Additionally, the graph can also have its edges reversed with the set_reversed() method. This is also an \(O(1)\) operation, which does not really modify the graph.
As mentioned previously, the directedness of the graph can also be changed “on-the-fly” with the set_directed() method.
It is often desired to work with filtered and unfiltered graphs simultaneously, or to temporarily create a filtered version of graph for some specific task. For these purposes, graph-tool provides a GraphView class, which represents a filtered “view” of a graph, and behaves as an independent graph object, which shares the underlying data with the original graph. Graph views are constructed by instantiating a GraphView class, and passing a graph object which is supposed to be filtered, together with the desired filter parameters. For example, to create a directed view of the graph g constructed above, one should do:
>>> ug = GraphView(g, directed=True)
>>> ug.is_directed()
True
Graph views also provide a much more direct and convenient approach to vertex/edge filtering: To construct a filtered minimum spanning tree like in the example above, one must only pass the filter property as the “efilter” parameter:
>>> tv = GraphView(g, efilt=tree)
Note that this is an \(O(1)\) operation, since it is equivalent (in speed) to setting the filter in graph g directly, but in this case the object g remains unmodified.

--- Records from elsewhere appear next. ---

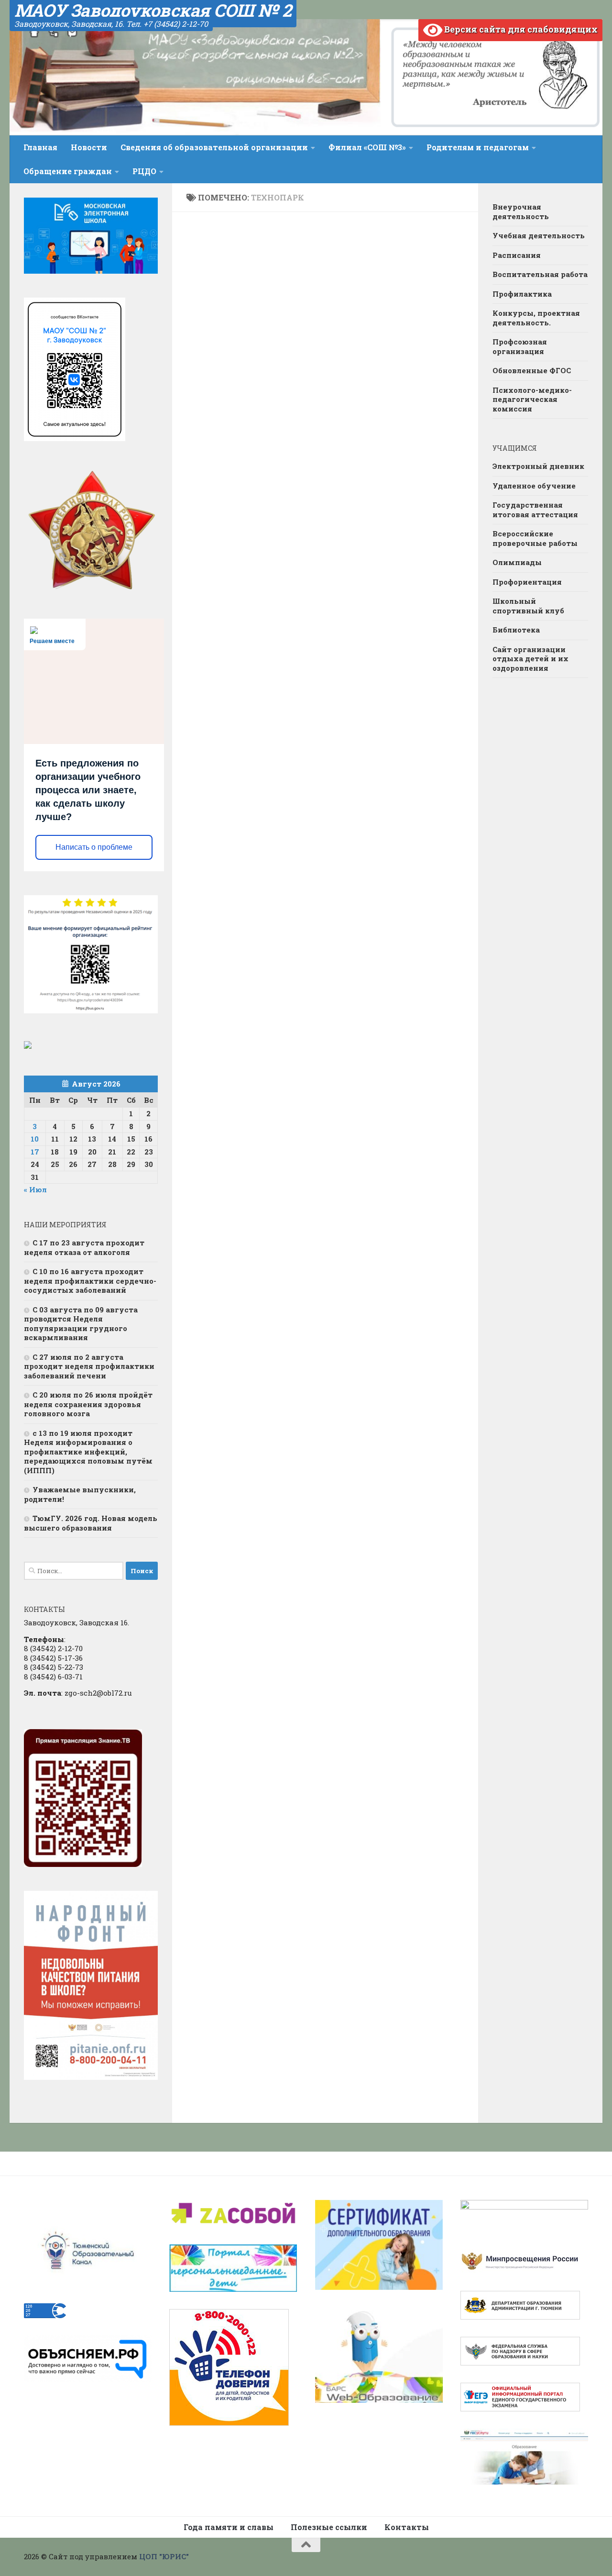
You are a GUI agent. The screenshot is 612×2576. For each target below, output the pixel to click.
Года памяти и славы (228, 2527)
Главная (40, 147)
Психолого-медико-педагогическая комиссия (532, 399)
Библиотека (516, 629)
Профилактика (522, 294)
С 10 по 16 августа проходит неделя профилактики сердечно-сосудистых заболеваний (90, 1280)
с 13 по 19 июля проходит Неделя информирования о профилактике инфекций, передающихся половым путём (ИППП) (88, 1451)
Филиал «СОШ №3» (367, 147)
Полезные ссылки (329, 2527)
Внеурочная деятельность (520, 211)
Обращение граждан (67, 171)
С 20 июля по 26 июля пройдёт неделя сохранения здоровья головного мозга (88, 1404)
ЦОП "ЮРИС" (164, 2556)
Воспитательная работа (540, 274)
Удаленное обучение (534, 485)
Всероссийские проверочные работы (535, 538)
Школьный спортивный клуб (528, 605)
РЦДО (144, 171)
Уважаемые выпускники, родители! (80, 1494)
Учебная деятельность (538, 235)
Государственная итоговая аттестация (535, 509)
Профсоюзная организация (519, 346)
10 (35, 1139)
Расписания (516, 255)
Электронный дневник (538, 466)
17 (35, 1151)
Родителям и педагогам (477, 147)
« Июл (35, 1189)
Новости (89, 147)
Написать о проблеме (93, 847)
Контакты (406, 2527)
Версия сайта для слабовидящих (520, 29)
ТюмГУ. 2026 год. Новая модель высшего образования (90, 1522)
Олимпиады (517, 562)
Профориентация (527, 582)
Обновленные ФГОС (531, 370)
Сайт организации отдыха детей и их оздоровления (530, 658)
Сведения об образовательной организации (214, 147)
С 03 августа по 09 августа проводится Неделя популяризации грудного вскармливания (81, 1324)
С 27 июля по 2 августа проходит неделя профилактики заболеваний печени (89, 1366)
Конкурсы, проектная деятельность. (536, 317)
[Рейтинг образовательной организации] (28, 1046)
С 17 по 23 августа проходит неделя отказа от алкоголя (84, 1247)
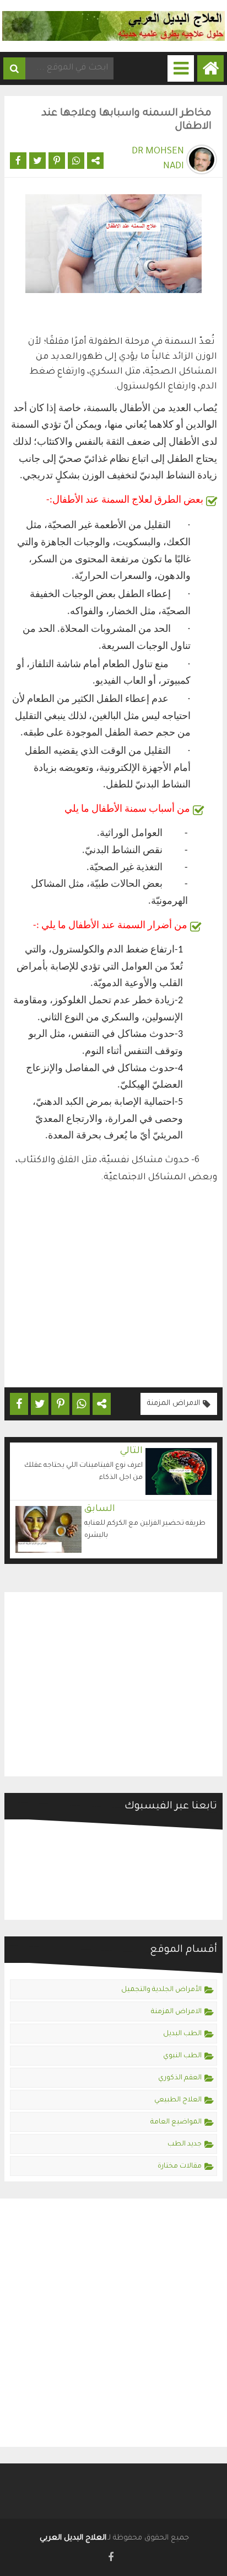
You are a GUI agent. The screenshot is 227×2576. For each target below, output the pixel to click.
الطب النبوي (182, 2056)
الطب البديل (182, 2034)
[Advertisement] (113, 1289)
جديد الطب (184, 2144)
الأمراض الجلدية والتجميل (161, 1990)
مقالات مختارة (180, 2166)
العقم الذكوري (180, 2078)
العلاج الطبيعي (178, 2100)
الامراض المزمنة (173, 1403)
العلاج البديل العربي (73, 2538)
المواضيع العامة (176, 2122)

Like above, the result should be the isolated minimum spanning tree:
>>> bv, be = betweenness(tv)
>>> be.a /= be.a.max() / 5
>>> graph_draw(tv, pos=pos, vertex_fill_color=bv,
... edge_pen_width=be, output="mst-view.pdf")
<...>
A view of the Delaunay graph, isolating only the minimum spanning tree.
Note
GraphView objects behave exactly like regular Graph objects. In fact, GraphView is a subclass of Graph. The only difference is that a GraphView object shares its internal data with its parent Graph class. Therefore, if the original Graph object is modified, this modification will be reflected immediately in the GraphView object, and vice-versa.

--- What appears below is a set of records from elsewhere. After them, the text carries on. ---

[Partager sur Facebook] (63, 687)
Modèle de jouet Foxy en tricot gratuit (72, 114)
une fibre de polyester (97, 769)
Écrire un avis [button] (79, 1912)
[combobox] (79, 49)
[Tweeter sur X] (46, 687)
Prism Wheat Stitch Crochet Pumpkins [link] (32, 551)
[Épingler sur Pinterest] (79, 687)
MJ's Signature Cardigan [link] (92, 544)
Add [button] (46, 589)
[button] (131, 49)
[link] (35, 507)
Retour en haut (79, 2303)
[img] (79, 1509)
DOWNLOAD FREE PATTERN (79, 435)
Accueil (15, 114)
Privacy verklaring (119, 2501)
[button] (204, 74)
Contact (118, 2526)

For even more convenience, one can supply a function as filter parameter, which takes a vertex or an edge as single parameter, and returns True if the vertex/edge should be kept and False otherwise. For instance, if we want to keep only the most “central” edges, we can do:
>>> bv, be = betweenness(g)
>>> u = GraphView(g, efilt=lambda e: be[e] > be.a.max() / 2)
This creates a graph view u which contains only the edges of g which have a normalized betweenness centrality larger than half of the maximum value. Note that, differently from the case above, this is an \(O(E)\) operation, where \(E\) is the number of edges, since the supplied function must be called \(E\) times to construct a filter property map. Thus, supplying a constructed filter map is always faster, but supplying a function can be more convenient.
The graph view constructed above can be visualized as
>>> be.a /= be.a.max() / 5
>>> graph_draw(u, pos=pos, vertex_fill_color=bv, output="central-edges-view.pdf")
<...>
A view of the Delaunay graph, isolating only the edges with normalized betweenness centrality larger than 0.01.
Since graph views are regular graphs, one can just as easily create graph views of graph views. This provides a convenient way of composing filters. For instance, in order to isolate the minimum spanning tree of all vertices of the example above which have a degree larger than four, one can do:
>>> u = GraphView(g, vfilt=lambda v: v.out_degree() > 4)
>>> tree = min_spanning_tree(u)
>>> u = GraphView(u, efilt=tree)
The resulting graph view can be visualized as
>>> graph_draw(u, pos=pos, output="composed-filter.pdf")
<...>
A composed view, obtained as the minimum spanning tree of all vertices in the graph which have a degree larger than four.